Ripeti alla lettera il passaggio dell'articolo sulla riparazione per ingiusta detenzione compreso tra "Riparazione per l'ingiusta" e "diritto alla riparazione.", quest'ultimo incluso.

▶ Testo estratto

________________________________________

Penale

Riparazione per ingiusta detenzione: possibile anche in caso di silenzio dell'imputato in sede di interrogatorio

La Cassazione con la sentenza 8616 si è pronunciata per la prima volta sulla novella in materia di presunzione di innocenza introdotta dal Dlgs 188/2021

di Aldo Natalini

Riparazione per l'ingiusta detenzione e cause ostative. Il silenzio serbato dall'indagato in sede di interrogatorio non incide al fine dell'accertamento dell'eventuale colpa grave ostativa al riconoscimento del diritto alla riparazione.
Così la Quarta sezione penale della Cassazione, con la sentenza n. 8616/2022 , depositata il 15 marzo, che si è pronunciata per la prima volta sulla novella operata in seno all'articolo 314, comma 1, del Cpp ad opera dell'articolo 4, comma 4, lettera b), del Dlgs 8 novembre 2021, n. 188, entrato in vigore il 14 dicembre 2021, attuativo della Direttiva (UE) 2016/343 in tema di presunzione di innocenza.
La Suprema corte ha annullato con rinvio l'ordinanza del giudice della riparazione in relazione alla necessaria verifica di elementi, rimasti eventualmente accertati all'esito del verdetto assolutorio pronunciato a favore dell'imputato istante la riparazione, dai quali possa ricavarsi un comportamento dell'interessato, diverso dal silenzio serbato su circostanze ritenute rilevanti per neutralizzare la portata accusatoria degli elementi raccolti a suo carico nel corso delle indagini, idoneo a comportare la condizione ostativa di cui all'articolo 314, comma 1, del Cpp, come modificato dal succitato Dlgs n. 188/2021.

La fattispecie al vaglio del giudice della riparazione
La vicenda al vaglio della Corte di legittimità ha riguardato un caso di rapina, in concorso, culminato con l'applicazione di ordinanza cautelare fondata su vari elementi gravemente indiziari: le riprese degli occupanti dell'auto utilizzata per la rapina, esclusa la persona che si era trovata alla guida; il riconoscimento dei tre soggetti ritratti; la circostanza che costoro erano stati rintracciati presso un appartamento condiviso dall'istante; il possesso in capo a costui delle chiavi dell'auto usata per commettere la rapina, riconducibile peraltro a soggetto intestatario di oltre 150 veicoli.
Il giudice della riparazione aveva "stigmatizzato" la circostanza che l'istante – già attinto da misura cautelare in fase di indagini e poi assolto nel merito – avrebbe dovuto fornire, nell'immediatezza dei fatti, un contributo chiarificatore che, invece, era mancato per ben due volte. Tale scelta, pur legittima, è stata ritenuta "improvvida", siccome atta a contribuire all'applicazione e al mantenimento del titolo cautelare a suo carico. Infatti - secondo i giudici della riparazione - l'indagato avrebbe potuto spiegare la natura dei suoi rapporti con i tre correi, risultati coinvolti nella rapina; chiarire che la disponibilità dell'auto usata per commettere la rapina, indiscussa alla stregua del fatto che egli era stato trovato in possesso delle relative chiavi al momento del fermo, era stata solo occasionale; e le ragioni della detenzione delle chiavi di una macchina di origine sospetta, intestata a un prestanome intestatatrio di oltre 150 veicoli.

________________________________________

▶ Materiale raccolto

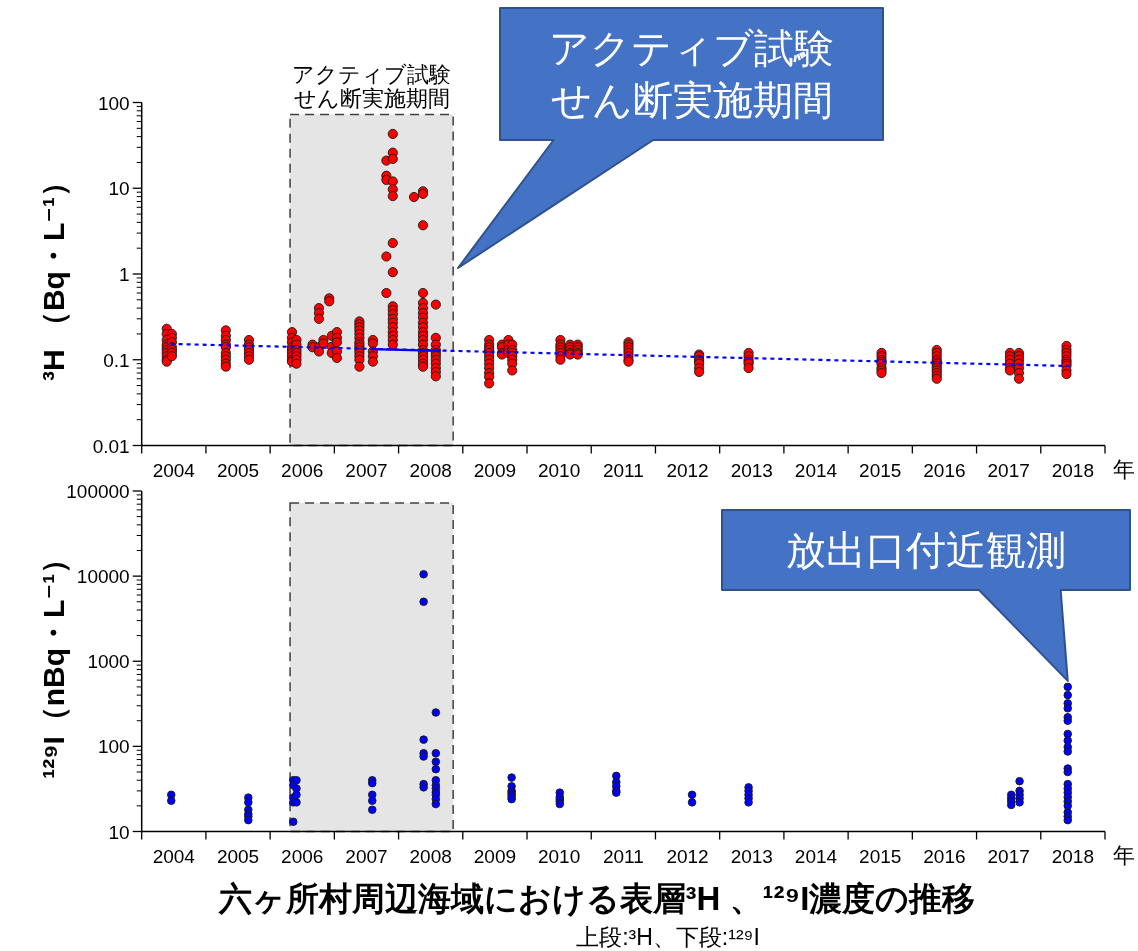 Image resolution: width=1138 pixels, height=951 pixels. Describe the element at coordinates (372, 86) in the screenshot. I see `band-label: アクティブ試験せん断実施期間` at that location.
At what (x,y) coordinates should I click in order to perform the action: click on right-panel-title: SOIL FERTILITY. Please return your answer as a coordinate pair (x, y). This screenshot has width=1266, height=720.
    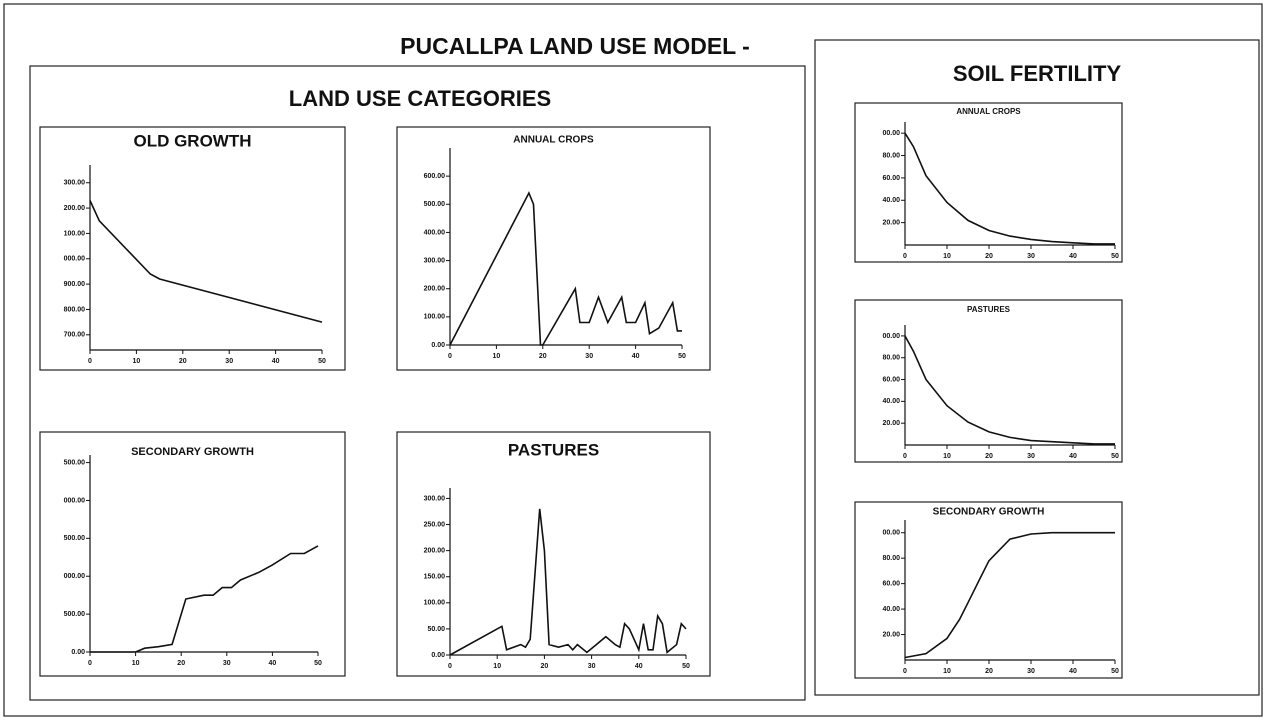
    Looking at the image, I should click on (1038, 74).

________________________________________

▶ Risposta
Riparazione per l'ingiusta detenzione e cause ostative. Il silenzio serbato dall'indagato in sede di interrogatorio non incide al fine dell'accertamento dell'eventuale colpa grave ostativa al riconoscimento del diritto alla riparazione.